Unsweetened chocolate — aka baking chocolate. It is chocolate liquor that has hardened.  Many bakers and cooks prefer to use this type of chocolate for baking since they can control the sweetness and flavor.

Bittersweet chocolate (aka Semisweet Chocolate, Dark Chocolate) — When talking to many different people in the industry, they say there is no technical difference between bittersweet and semisweet types of chocolate and are often referred to as “dark.”  Bittersweet chocolate has at least 35% chocolate liquor. Semisweet chocolate can have up to 35%, so they can be virtually identical.  What matters more is the quality of the chocolate you are using.  So stick with the good stuff!

Semisweet chocolate— see Bittersweet chocolate

Dark chocolate — Produced by adding fat (hopefully the natural cocoa butter and not gross palm kernel oil, etc) and sugar to cocoa mass (liquor). Don’t be fooled –> dark chocolate has NO MILK.  Otherwise, it would be…

Milk chocolate — Powdered milk or condensed milk has been added to the chocolate liquor, plus (again, hopefully) cocoa butter and sugar in varying amounts.

White “chocolate”– Yes…those are quotes.  Sorry, but this is not really chocolate in my book since it does not contain ANY chocolate mass (liquor).  It is made up of sugar and fat (hopefully cocoa butter).

Single Origin Chocolate — (aka Origin Chocolate, Estate Chocolate, Grand Cru, Single Cru)  These are terms borrowed from the wine industry and refer to beans grown in a single region or even a specific plantation.  The point is the manufacturer is carefully selecting the beans to create a unique flavor profile for their bar, but some people argue this is a scam.  These types of chocolate usually high quality, but pay attention to who is processing the chocolate.  This will tell you whether they care about quality and flavor or profit $$$.

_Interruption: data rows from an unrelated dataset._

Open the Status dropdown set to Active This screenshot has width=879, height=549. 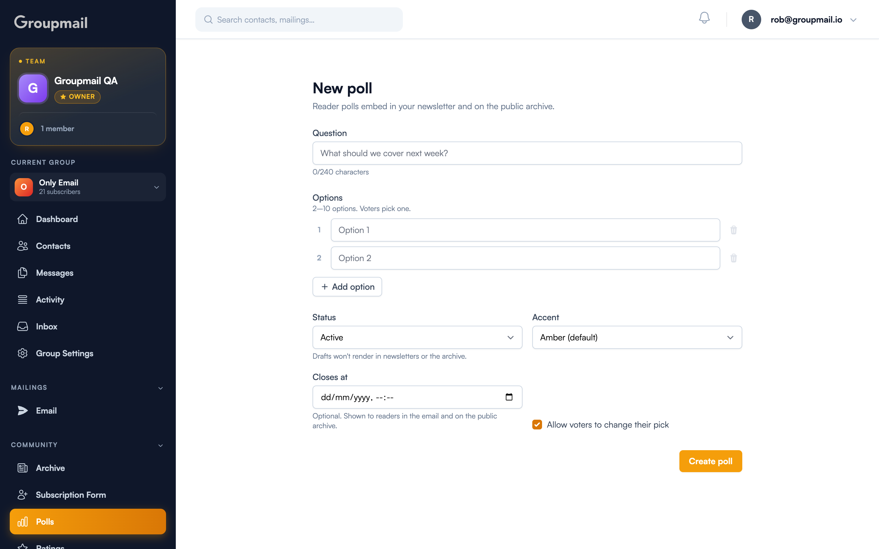point(417,337)
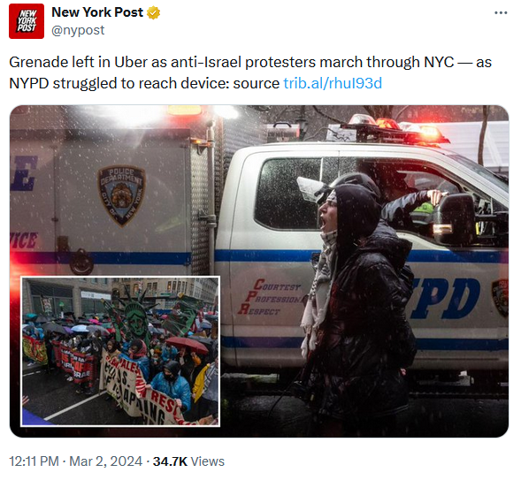Image resolution: width=521 pixels, height=480 pixels.
Task: Click the Mar 2, 2024 date
Action: tap(105, 461)
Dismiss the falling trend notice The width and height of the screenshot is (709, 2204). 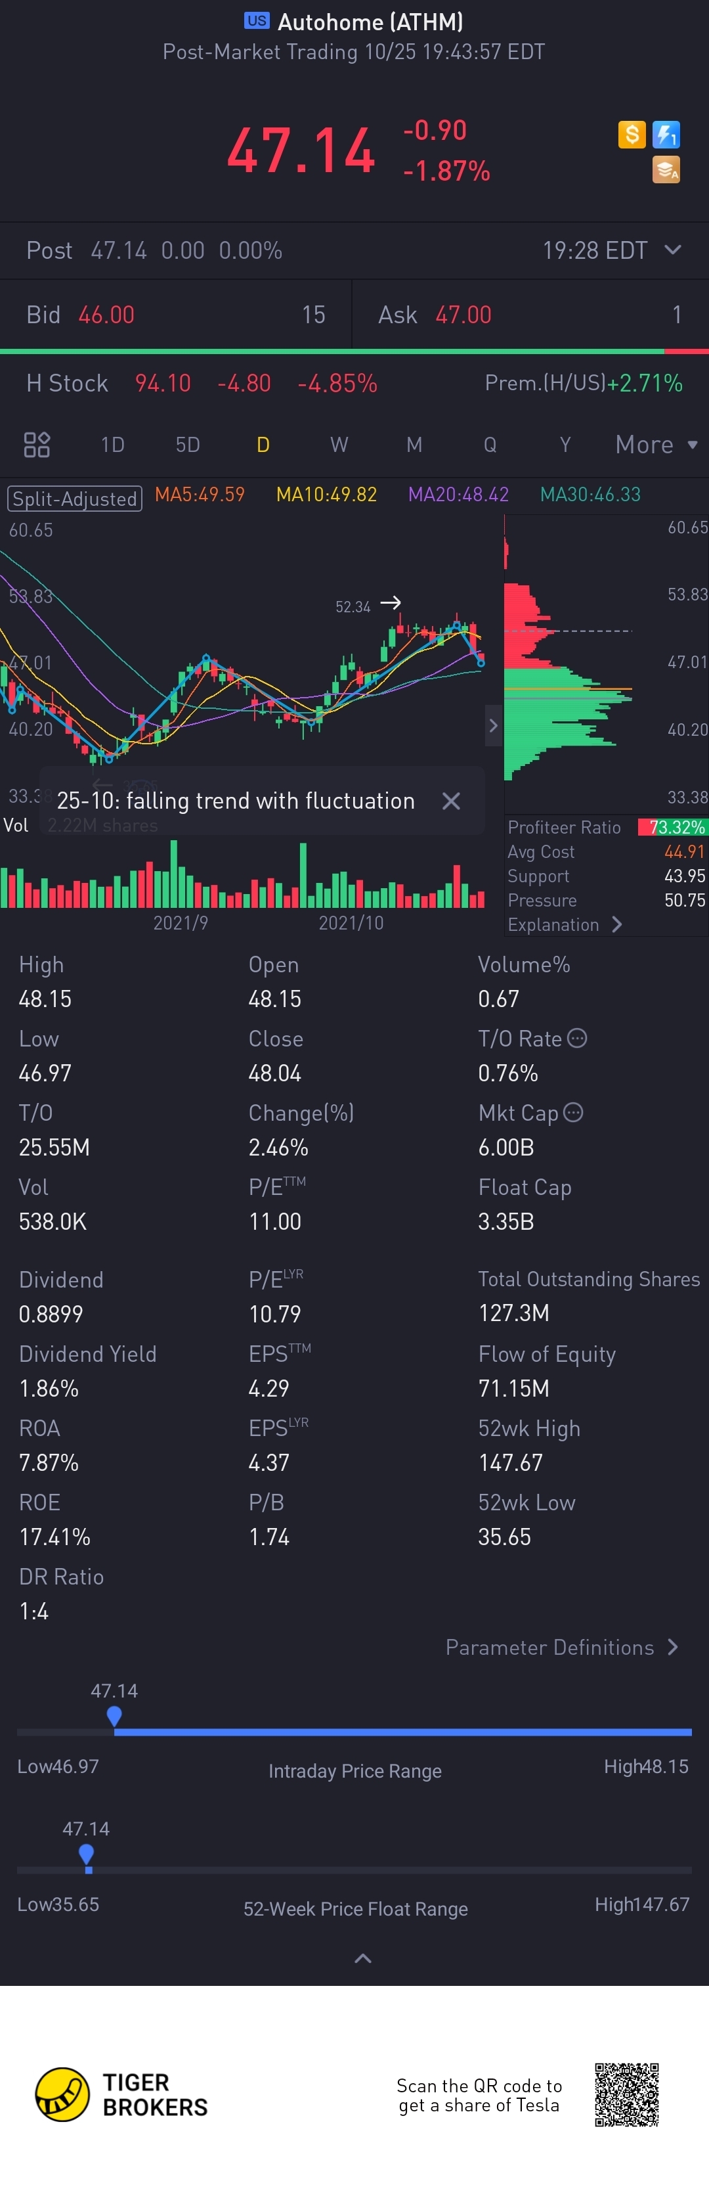click(451, 801)
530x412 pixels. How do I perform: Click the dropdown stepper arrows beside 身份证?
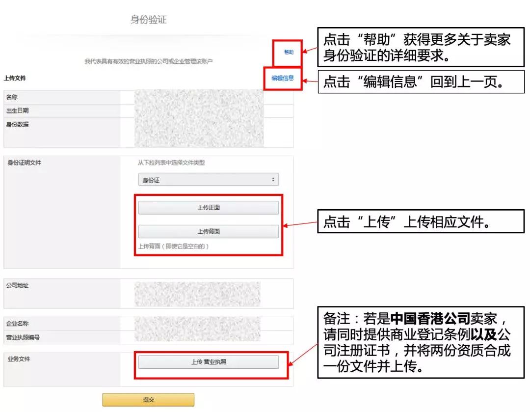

Cocoa Powder — There are two forms.  Natural cocoa is light in color, a little acidic with a strong chocolate cocoapwdr1flavor and is commonly used in recipes with baking soda. Dutch-process cocoa is mild in flavor and is treated with an alkali solution of potassium carbonate to neutralize its acids.  It does not react with baking soda and must be used in recipes calling for baking powder.

Chocolate Coating — These are vegetable fat-based coatings that contain sugar and some amount cocoa powder, chocolate liquor and/or cocoa butter for flavor. They are not true chocolate. The advantage to using them is that they typically do not “bloom” in high heat. They are best used in making chocolate decorations.

Couverture — A chocolate rich in cocoa butter used by professional pastry chefs and sold in gourmet stores. Valrhona, Scharffen Berger and Guittard contain 70% or higher cocoa and a fat content of 30-40%, which means they are creamy and melt well.

So…chocolate coating or couverture?  Couverture is the good stuff.  It is usually some type of dark chocolate with extra cocoa butter added to make it melt nicely for enrobing (drizzling onto the outside of a chocolate confection).  The high cocoa butter content (roughly 35-45%) makes it melt well, so it is ideal for chocolate fountains and usually no oil needs to be added.